Prisoner at the Bar
Page 12
“Did you go out in your other car at all that night, sir?”
“Have I not already said I did not leave my flat?”
“I’m sorry, but I have to put the questions to you.”
“I understand your duty, but regret that you find it necessary to question me as you have solely because a man — whom I mistakenly believed to be a friend — chooses to make wild accusations.”
“However wild, they have to be checked up.”
Curson shrugged his shoulders.
“Would you mind if I speak to Briggs, sir?”
“In what connection?”
“I shall have to take a statement from him.”
“Very well. Rollo will tell you where he is.” Curson picked up the nearer telephone and dialled the exchange.

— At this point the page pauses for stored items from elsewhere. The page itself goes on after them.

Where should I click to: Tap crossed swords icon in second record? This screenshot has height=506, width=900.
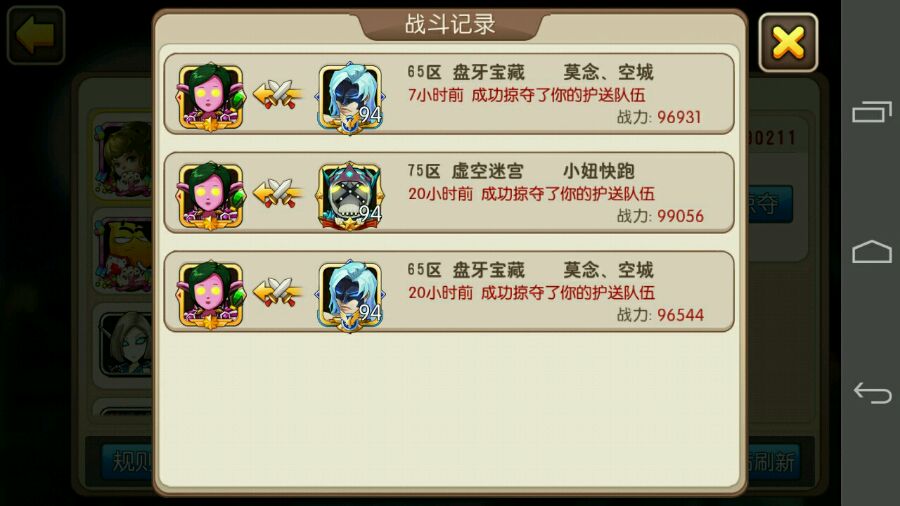(x=278, y=193)
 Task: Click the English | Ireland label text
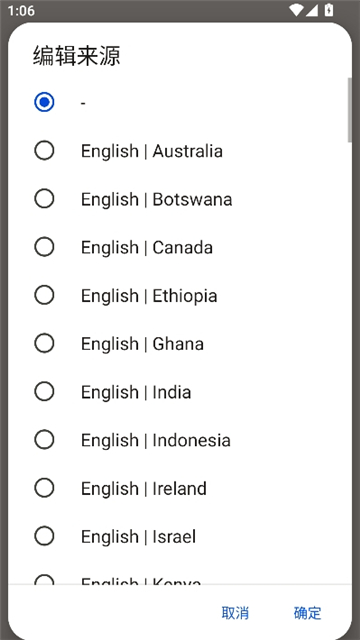[x=144, y=488]
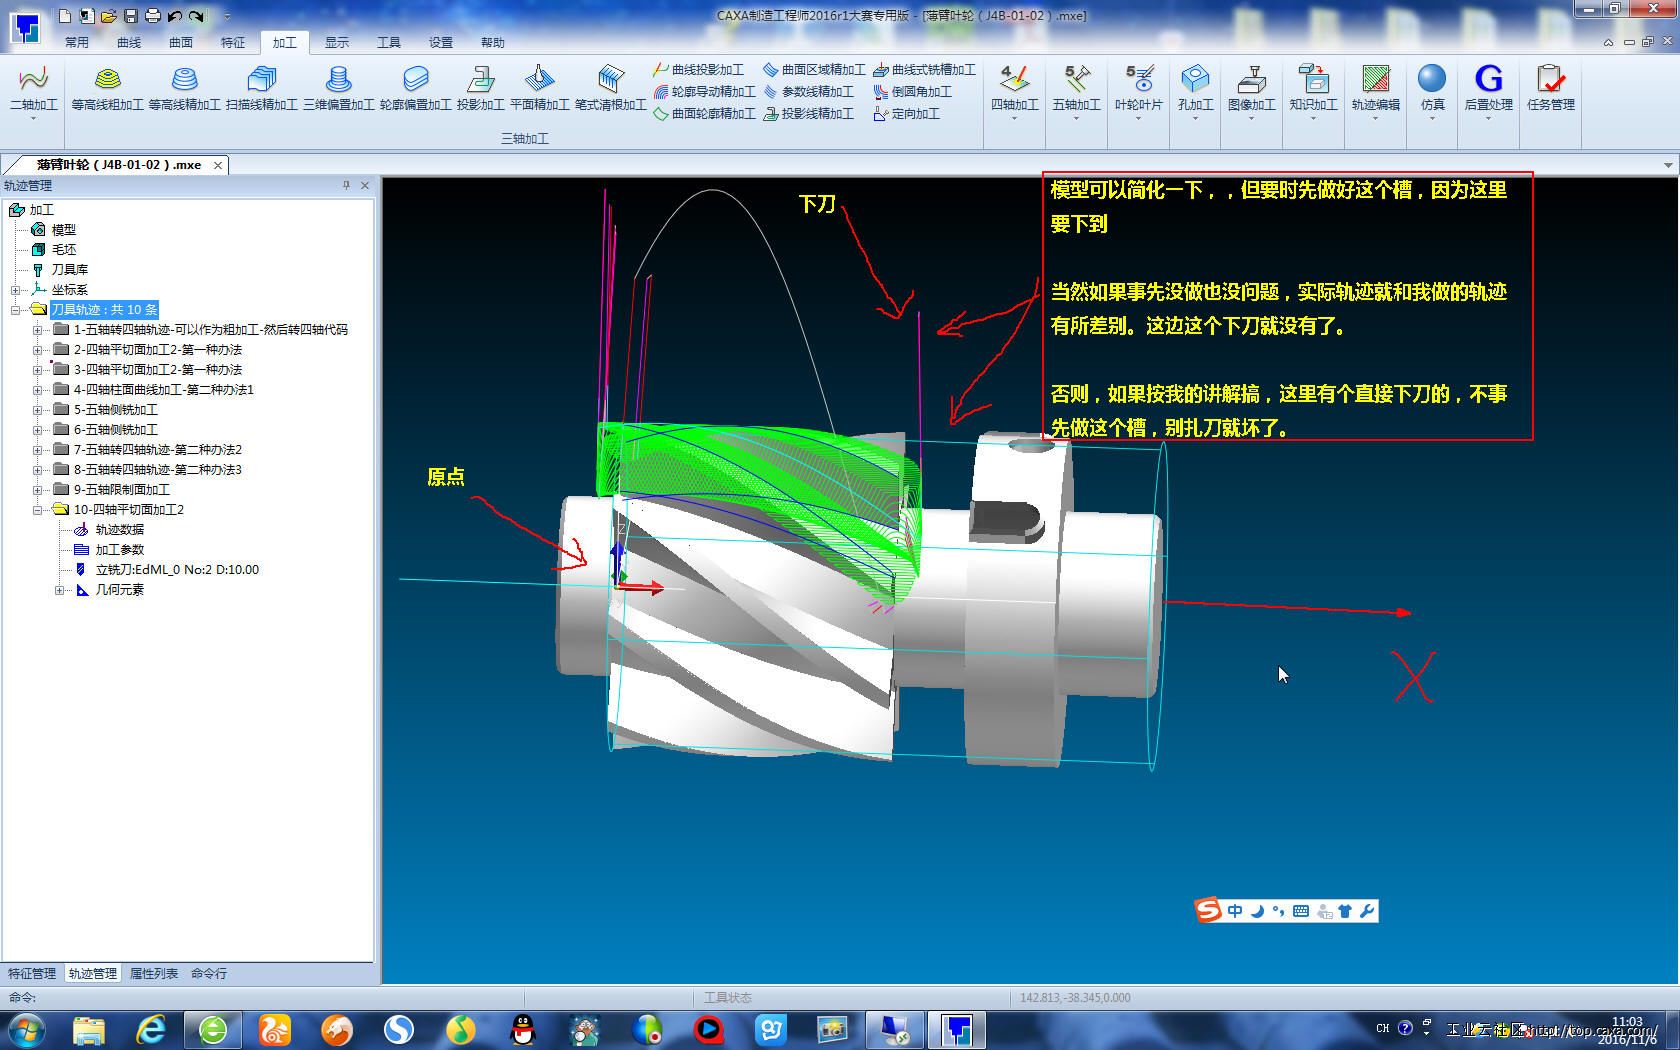Image resolution: width=1680 pixels, height=1050 pixels.
Task: Click the 等高线粗加工 roughing icon
Action: pos(107,80)
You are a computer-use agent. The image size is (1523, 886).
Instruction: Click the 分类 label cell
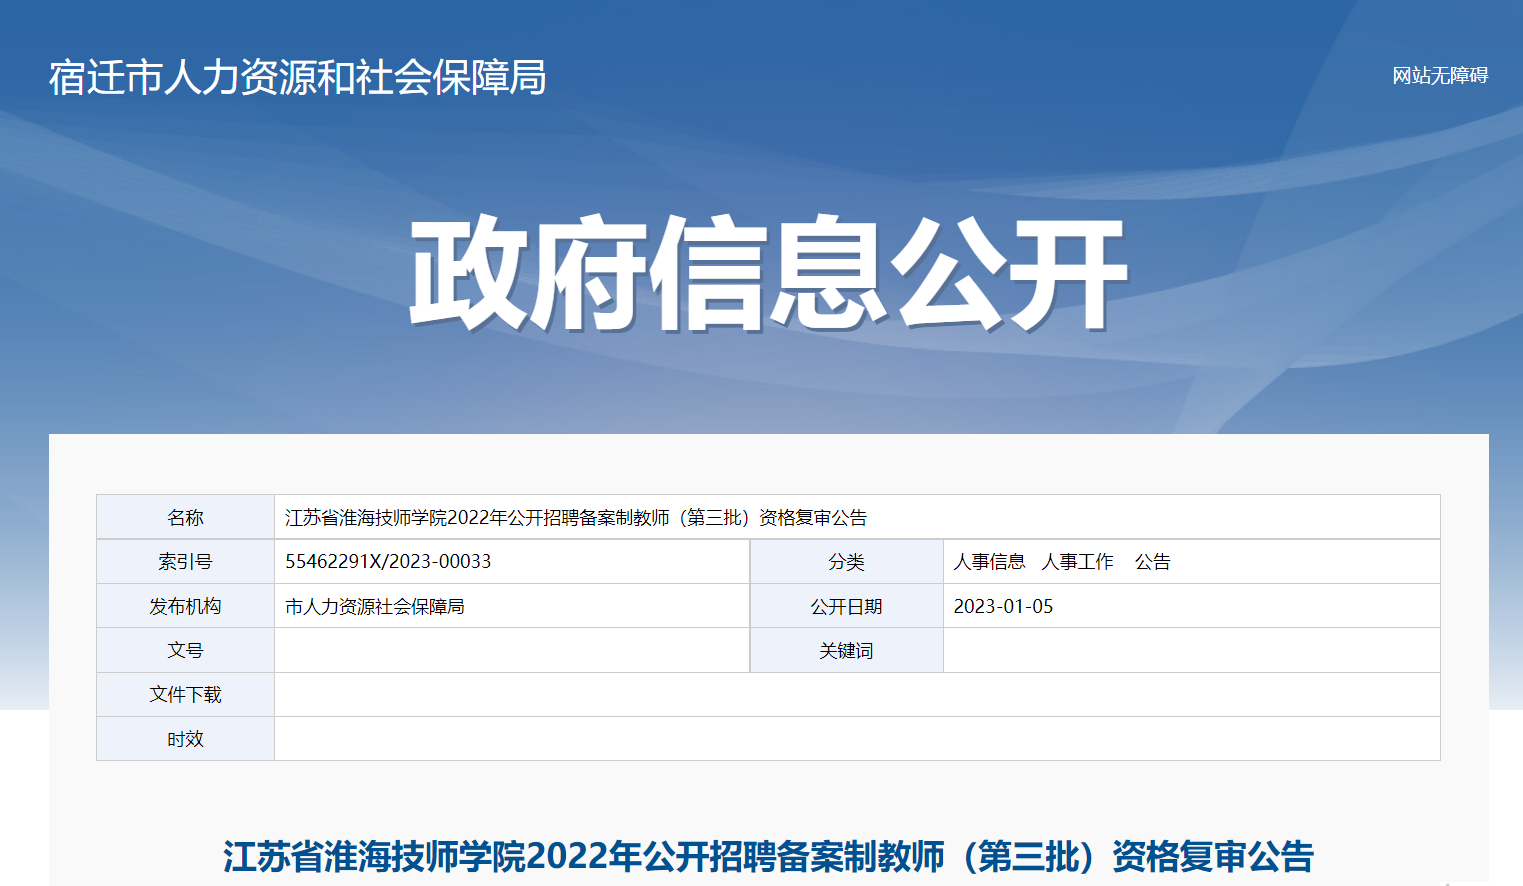846,562
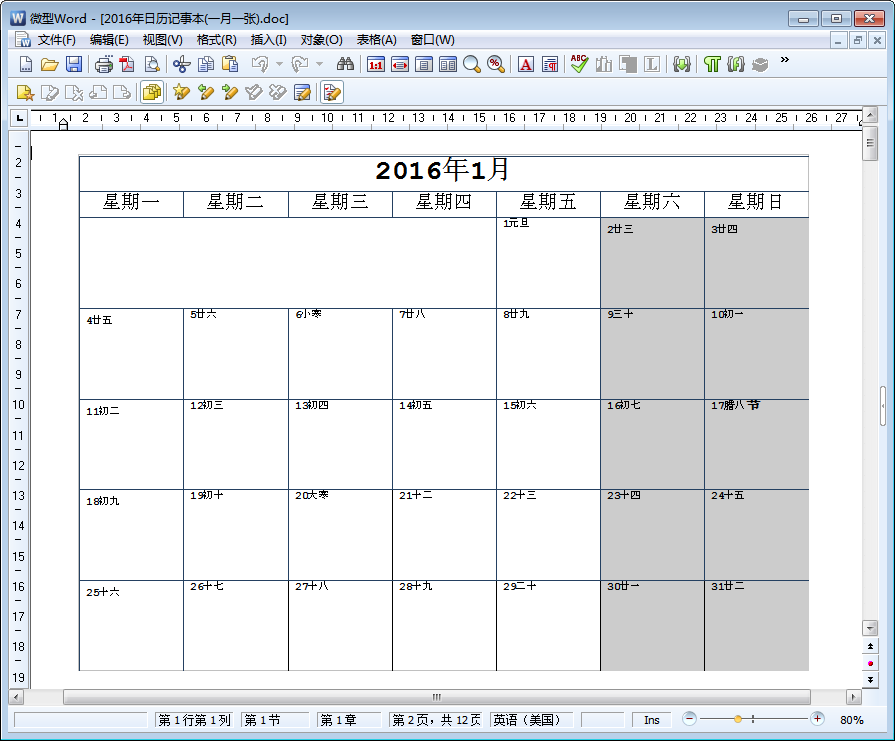Open Find with the binoculars icon

point(345,64)
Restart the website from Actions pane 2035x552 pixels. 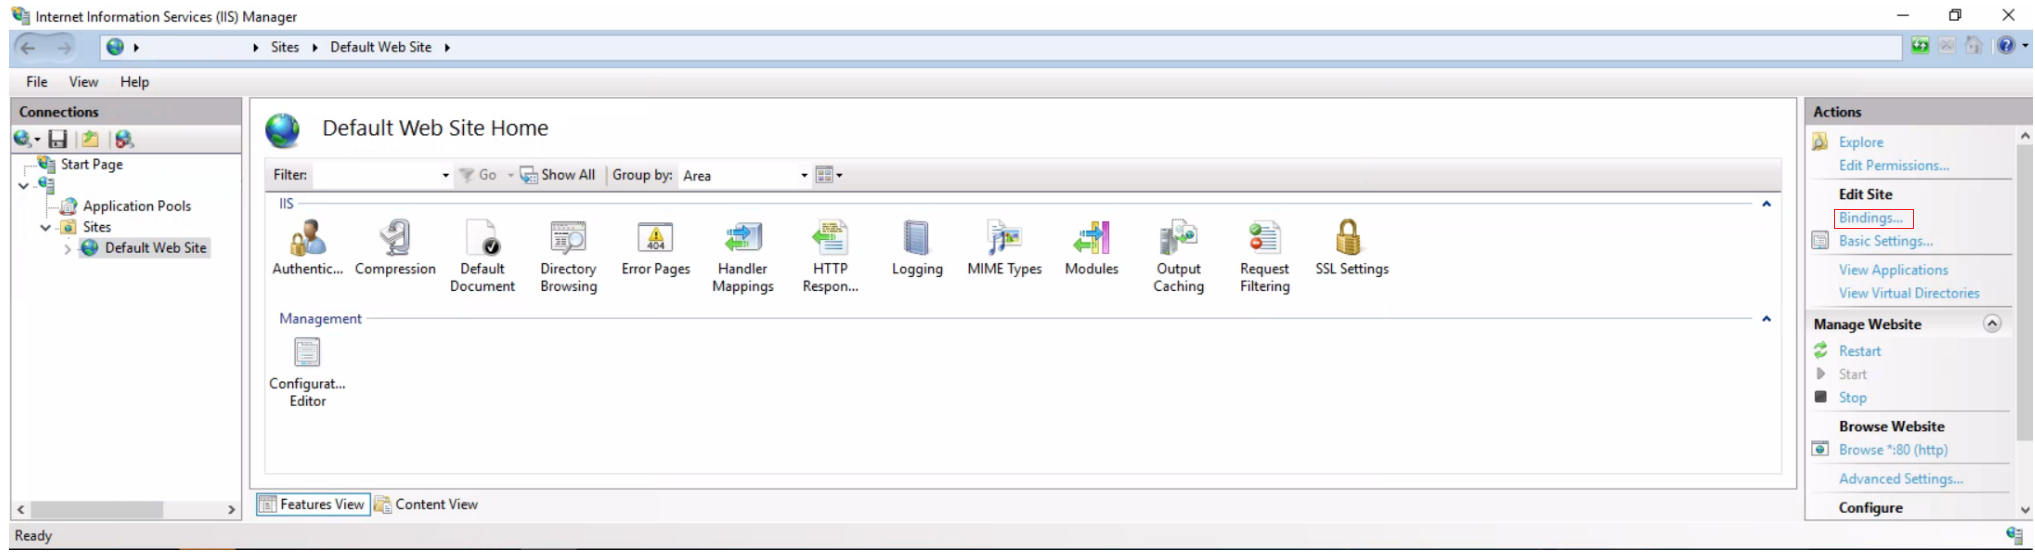[x=1859, y=351]
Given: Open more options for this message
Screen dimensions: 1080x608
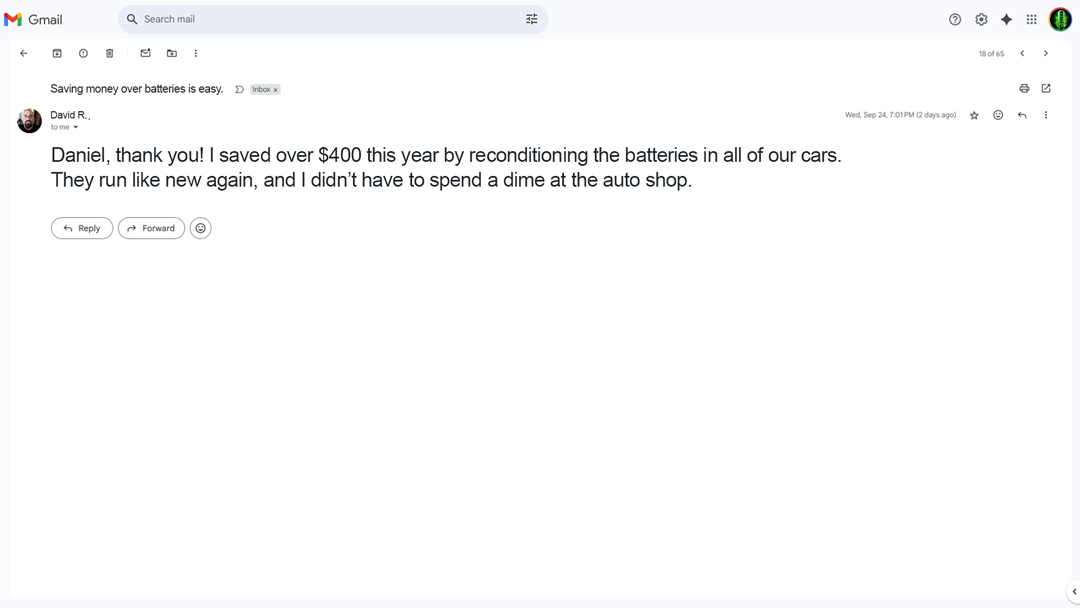Looking at the screenshot, I should pyautogui.click(x=1046, y=115).
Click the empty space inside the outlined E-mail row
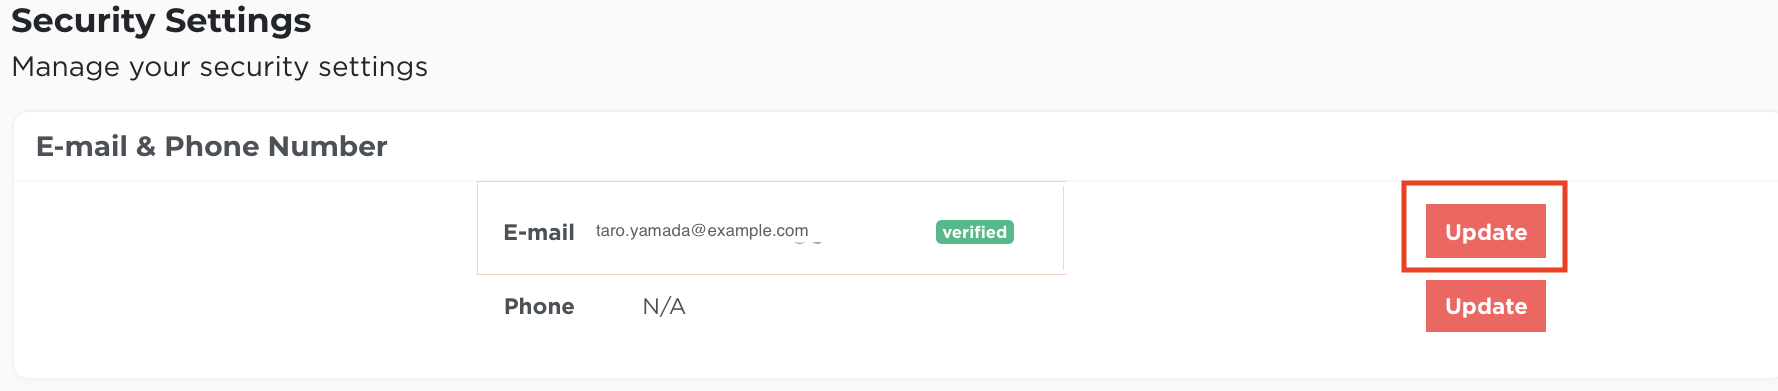 pyautogui.click(x=872, y=232)
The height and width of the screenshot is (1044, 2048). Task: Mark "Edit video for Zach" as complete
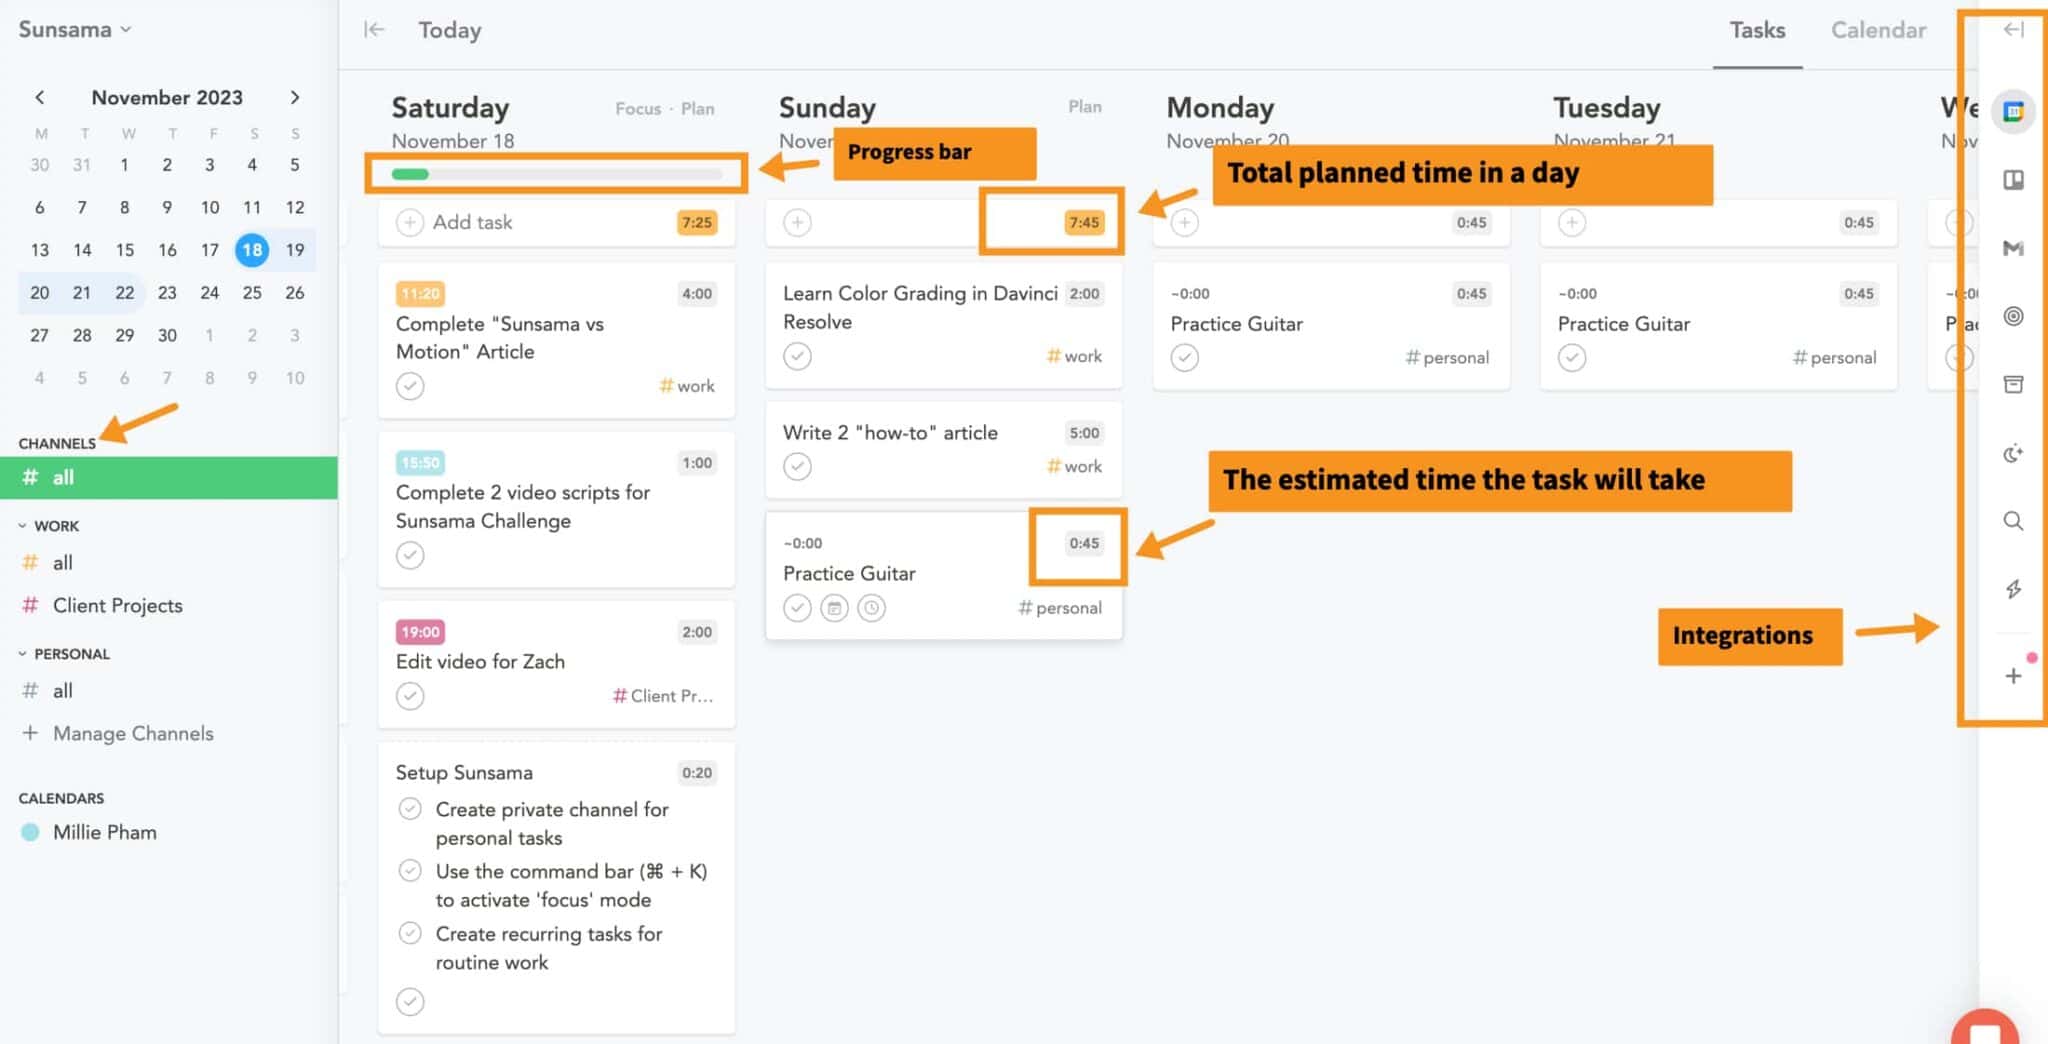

His dismissal, thought Whicheck without rancour as he walked to the door, hadn’t been intentionally rude. It was just that Curson’s time was far too valuable to be wasted. How much was he going to make today — five thousand quid?
Rollo wasn’t around, but looking through one of the windows at the end of the servants’ hall, Whicheck saw a man washing down a blue Rolls-Royce. He went out of the back door, round a well-trimmed yew hedge, and came to a small, square courtyard.
Briggs was a tall, thin man with a cheerful-looking face who was only too pleased to talk. He’d driven up to his parents who lived in Ackerley, just over two hundred miles north of London, because they’d both recently been ill. He’d found them very much better than he feared. He’d stayed there the night, left early in the morning, and got back to London just before noon.
“Have you got any idea whether the other car had been out?”
“The Morris?” Briggs noticed a small patch of water on the Rolls’ radiator and carefully removed it with a leather. “No idea.”
“You don’t keep a check on the mileage?”
“Not on that car — it’s really only a hack. Now I always know what the Rolls ’as done, not because I need to keep a record, like, but because I always just notice. But the Morris — that’s a hack.”
Long live the hacks, thought Whicheck. He asked a few more questions, then returned to his car. As he started the engine, he reflected that although Curson could have driven down on Monday night — or have caught a train — there was nothing whatsoever to suggest that he hadn’t done exactly as he claimed and stayed the night inside the flat.
*
Bladen had his fifth whisky of the evening. He knew drink wouldn’t solve anything, yet he went on drinking. He’d expected Katherine to telephone him to say how Elmer had reacted, but there’d been no call. He lit a cigarette. He was smoking so much he must be pickling his lungs.
Were the police checking up on Elmer? That was a ridiculous question. They had to check up after his accusations. So what would they find? Would they be able to prove that Elmer had made a journey on Monday night? Even if they could, that wouldn’t prove Elmer had journeyed to Lovers’ Lane.
Suppose there was no proof that Elmer had been near Lovers’ Lane on Monday night? Suppose the police didn’t bother to do more than ask a few cursory questions because their minds were conditioned to the futility of such an investigation? After all, they dealt in the proof of probabilities and look what they already had — Katherine and he, in Lovers’ Lane, making love because human nature was human nature, wasn’t it?, interrupted at the moment critique by her husband’s gardener
He slammed his right fist down into the palm of his left hand. Because everybody knew that a man and woman couldn’t be together in a car at night in Lovers’ Lane without getting on the job, he was going to be found guilty of a killing he hadn’t committed.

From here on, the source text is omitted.